THEROUX: It wasn't intentional. It was force of circumstances. He was - he kind of regretted being born in Trinidad, and he yearned to go to India. He finally went to India, and he said he felt rejected by India, or he - really kind of mutual rejection. But then he wrote - India was his obsessive subject, so he wrote "An Area Of Darkness," "India: A Wounded Civilization" and then "India: A Million Mutinies" (ph). He is the most able chronicler of India. So he was - he wasn't a citizen of the world, but he really was the most homeless, rootless person you could ever find.

SINGH: You were friends with him for many years, and then, all of a sudden, there was this public - very public feud that lasted, what - some 15 years between you and Mr. Naipaul. What happened?

THEROUX: (Laughter) It was a classic case of remarriage syndrome, where the new wife kind of sweeps away the old friends. And here's the interesting thing.

SINGH: OK.

THEROUX: I was at the Hay Festival, and I was sitting next to Ian McEwan. And Ian McEwan said, oh, there's Naipaul. I said, oh, my goodness. This is after we had a feud and after I'd written a book about him and all of that. And he said, go talk to him. Why don't you say hello? And I said, I don't think this is the right moment. And Ian said, life is too short. You should go talk to him. So I went over, and I said, Vidia. And he said, Paul. And he grabbed my hand. And I said, I've missed you. And he said, I've missed you, too. So we sat down and talked.

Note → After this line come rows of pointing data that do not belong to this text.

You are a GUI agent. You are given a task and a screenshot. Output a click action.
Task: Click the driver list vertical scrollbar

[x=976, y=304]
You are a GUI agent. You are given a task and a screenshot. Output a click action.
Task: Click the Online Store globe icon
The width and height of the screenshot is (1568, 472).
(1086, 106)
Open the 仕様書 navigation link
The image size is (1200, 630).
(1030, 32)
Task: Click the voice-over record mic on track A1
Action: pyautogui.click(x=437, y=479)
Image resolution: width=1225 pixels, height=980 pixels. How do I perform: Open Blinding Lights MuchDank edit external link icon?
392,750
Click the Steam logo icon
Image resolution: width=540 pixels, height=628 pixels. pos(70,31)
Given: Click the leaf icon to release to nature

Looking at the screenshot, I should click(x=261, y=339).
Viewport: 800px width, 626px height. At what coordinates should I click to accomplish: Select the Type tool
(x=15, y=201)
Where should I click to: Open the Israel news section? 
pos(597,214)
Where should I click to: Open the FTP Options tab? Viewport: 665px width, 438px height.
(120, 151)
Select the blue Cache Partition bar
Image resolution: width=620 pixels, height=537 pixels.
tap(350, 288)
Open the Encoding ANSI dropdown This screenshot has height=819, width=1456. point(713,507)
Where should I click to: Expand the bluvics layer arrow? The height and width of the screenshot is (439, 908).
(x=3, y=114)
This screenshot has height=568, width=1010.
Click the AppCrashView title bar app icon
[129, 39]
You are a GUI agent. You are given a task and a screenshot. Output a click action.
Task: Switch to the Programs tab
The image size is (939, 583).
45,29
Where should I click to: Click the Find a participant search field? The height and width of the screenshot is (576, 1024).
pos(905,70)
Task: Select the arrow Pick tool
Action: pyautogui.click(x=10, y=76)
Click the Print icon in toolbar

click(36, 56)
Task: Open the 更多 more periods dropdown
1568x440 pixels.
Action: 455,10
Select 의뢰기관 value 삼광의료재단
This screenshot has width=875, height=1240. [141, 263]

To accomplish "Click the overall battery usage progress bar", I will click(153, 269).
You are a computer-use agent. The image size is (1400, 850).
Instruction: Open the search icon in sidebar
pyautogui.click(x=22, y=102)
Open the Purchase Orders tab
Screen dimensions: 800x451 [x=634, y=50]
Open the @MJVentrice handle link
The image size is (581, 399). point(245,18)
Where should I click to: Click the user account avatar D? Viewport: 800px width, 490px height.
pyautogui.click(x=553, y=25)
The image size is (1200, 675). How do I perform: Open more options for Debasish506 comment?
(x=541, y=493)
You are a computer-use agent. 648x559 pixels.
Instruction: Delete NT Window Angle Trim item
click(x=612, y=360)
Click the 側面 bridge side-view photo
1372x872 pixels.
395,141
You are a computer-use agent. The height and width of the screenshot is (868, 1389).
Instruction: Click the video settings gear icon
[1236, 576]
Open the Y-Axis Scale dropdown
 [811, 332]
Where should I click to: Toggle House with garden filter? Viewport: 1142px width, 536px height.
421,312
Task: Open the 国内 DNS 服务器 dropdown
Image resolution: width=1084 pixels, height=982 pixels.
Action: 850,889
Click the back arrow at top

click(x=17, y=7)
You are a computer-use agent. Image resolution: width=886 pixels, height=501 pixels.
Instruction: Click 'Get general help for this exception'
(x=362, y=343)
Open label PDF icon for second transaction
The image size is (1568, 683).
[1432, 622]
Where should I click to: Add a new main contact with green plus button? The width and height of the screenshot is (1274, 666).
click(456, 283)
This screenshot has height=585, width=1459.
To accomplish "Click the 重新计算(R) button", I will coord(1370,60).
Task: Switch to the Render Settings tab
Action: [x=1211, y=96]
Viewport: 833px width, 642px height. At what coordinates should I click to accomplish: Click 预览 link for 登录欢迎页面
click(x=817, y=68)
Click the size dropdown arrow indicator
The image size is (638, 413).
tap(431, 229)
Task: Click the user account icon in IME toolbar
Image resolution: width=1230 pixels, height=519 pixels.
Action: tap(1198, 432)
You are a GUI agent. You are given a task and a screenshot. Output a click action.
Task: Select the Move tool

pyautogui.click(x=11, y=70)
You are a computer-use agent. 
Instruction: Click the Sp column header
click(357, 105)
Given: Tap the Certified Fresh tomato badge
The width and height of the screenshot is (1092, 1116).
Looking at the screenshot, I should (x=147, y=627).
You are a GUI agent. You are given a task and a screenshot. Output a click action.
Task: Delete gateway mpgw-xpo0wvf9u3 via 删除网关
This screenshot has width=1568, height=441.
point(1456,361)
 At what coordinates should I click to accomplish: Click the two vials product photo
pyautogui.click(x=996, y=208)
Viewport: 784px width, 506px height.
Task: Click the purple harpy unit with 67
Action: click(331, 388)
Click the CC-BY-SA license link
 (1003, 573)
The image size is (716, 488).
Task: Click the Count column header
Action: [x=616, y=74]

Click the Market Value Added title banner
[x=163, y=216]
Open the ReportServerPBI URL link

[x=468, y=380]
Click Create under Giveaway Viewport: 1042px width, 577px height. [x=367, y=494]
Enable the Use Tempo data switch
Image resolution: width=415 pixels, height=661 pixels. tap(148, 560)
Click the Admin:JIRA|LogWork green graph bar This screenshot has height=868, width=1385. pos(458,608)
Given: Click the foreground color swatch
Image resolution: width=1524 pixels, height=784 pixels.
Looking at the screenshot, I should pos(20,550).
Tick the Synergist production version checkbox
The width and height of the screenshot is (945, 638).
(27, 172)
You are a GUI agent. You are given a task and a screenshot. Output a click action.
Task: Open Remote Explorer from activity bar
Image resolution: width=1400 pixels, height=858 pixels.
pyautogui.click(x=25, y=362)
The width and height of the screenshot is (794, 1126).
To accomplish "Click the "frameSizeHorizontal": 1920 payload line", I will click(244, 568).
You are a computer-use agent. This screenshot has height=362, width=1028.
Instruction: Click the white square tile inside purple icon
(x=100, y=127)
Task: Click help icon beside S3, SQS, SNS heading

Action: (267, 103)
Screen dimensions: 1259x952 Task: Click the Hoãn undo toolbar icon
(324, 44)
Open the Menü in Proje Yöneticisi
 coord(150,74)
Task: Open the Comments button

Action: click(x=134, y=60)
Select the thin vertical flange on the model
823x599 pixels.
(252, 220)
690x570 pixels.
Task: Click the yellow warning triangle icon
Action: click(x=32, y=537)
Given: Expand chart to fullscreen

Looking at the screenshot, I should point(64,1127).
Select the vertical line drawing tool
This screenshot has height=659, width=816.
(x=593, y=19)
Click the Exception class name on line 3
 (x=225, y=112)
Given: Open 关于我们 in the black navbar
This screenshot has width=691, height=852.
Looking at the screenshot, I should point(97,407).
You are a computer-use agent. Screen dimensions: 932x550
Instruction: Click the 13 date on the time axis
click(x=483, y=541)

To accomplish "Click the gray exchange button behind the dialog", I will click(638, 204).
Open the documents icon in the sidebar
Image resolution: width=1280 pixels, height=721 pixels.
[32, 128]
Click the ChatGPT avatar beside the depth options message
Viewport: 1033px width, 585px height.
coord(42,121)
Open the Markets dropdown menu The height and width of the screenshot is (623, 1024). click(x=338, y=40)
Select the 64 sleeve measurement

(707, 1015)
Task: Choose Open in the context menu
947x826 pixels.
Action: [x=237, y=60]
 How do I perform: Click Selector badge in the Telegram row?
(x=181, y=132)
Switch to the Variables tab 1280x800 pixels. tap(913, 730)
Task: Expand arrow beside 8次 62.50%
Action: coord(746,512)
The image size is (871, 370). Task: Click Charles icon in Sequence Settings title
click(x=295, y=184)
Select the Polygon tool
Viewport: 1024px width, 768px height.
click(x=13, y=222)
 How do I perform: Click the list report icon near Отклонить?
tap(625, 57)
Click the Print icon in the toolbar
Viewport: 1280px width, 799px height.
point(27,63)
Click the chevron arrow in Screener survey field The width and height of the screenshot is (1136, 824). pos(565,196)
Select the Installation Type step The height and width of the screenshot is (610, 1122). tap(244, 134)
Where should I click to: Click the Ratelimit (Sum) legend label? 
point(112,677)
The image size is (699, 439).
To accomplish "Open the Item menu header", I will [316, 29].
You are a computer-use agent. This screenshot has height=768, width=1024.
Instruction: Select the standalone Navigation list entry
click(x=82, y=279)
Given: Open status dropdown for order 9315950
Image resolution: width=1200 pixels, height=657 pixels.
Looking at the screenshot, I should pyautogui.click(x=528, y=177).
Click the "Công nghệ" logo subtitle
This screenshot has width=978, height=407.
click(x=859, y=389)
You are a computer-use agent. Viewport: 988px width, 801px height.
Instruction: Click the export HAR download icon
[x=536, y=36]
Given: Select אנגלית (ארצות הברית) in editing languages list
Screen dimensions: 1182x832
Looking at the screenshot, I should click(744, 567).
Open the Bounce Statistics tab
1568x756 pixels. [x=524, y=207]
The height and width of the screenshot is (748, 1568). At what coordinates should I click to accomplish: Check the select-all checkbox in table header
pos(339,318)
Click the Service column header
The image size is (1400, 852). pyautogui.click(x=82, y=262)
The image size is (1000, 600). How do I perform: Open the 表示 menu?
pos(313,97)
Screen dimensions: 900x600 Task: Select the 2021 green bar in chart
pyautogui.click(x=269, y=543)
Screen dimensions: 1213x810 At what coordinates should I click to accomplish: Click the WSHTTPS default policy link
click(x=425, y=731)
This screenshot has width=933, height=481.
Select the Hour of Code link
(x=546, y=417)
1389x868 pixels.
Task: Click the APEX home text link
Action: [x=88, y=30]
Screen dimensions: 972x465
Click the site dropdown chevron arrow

And, from that moment, we were friends. That was about 10 years ago. And we fell out because his wife felt that I was overstepping myself. She thought I was too friendly with his ex-wife and all that. Now she is one of my dearest friends.

SINGH: So he was such a provocative figure. And yet today, online, we're seeing this kind of outpouring of tribute for V.S. Naipaul. What was it about him that you think drew people to him anyway, despite their contentious relationships?

THEROUX: I would say his gift was being uncompromising - stubborn and uncompromising, not accepting any cliche or any accepted version of what the world is, what politics is. When you consider someone who was so defiant and so uncompromising in his writing and in his life, you learn a lot from that person. And so he was always going against the grain, sometimes to a fault.

SINGH: I found interesting that you had compared V.S. Naipaul to Dickens.

THEROUX: Well, he grew up reading Dickens. He said that Trinidad had no literature, so he had no models. But he understood the Dickensian character. I think that the "House For Mr. Biswas" is a Dickensian novel - lots of people in it, big plot, a whole landscape is in it. "A House For Mr. Biswas" is the beginning of Caribbean literature. Suddenly, it's a big book about a lot of things - not just about an Indian family living on an island but a whole world. When you read that book, you're completely immersed in it. It casts a spell on you. It's an absolutely immortal book. It will go on being read. So the comparison is - you know, it's pretty apt.

SINGH: What would you want people to know about V.S. Naipaul that they might not already know - something that perhaps we missed?

THEROUX: He was extremely funny. He had a capacity for joy and for pleasure. He used to say that. And I think that what people need to remember - he's a man that came from nowhere. He came from nowhere. He would say that. He went to Oxford. He said he wasted his time at Oxford. And he created out of despair, unhappiness, sadness, rootlessness, homelessness and unhappiness a lot of the time. He made great literature, and maybe that's the source of great literature - that all of these difficulties that he met, triumphed over, defying the odds.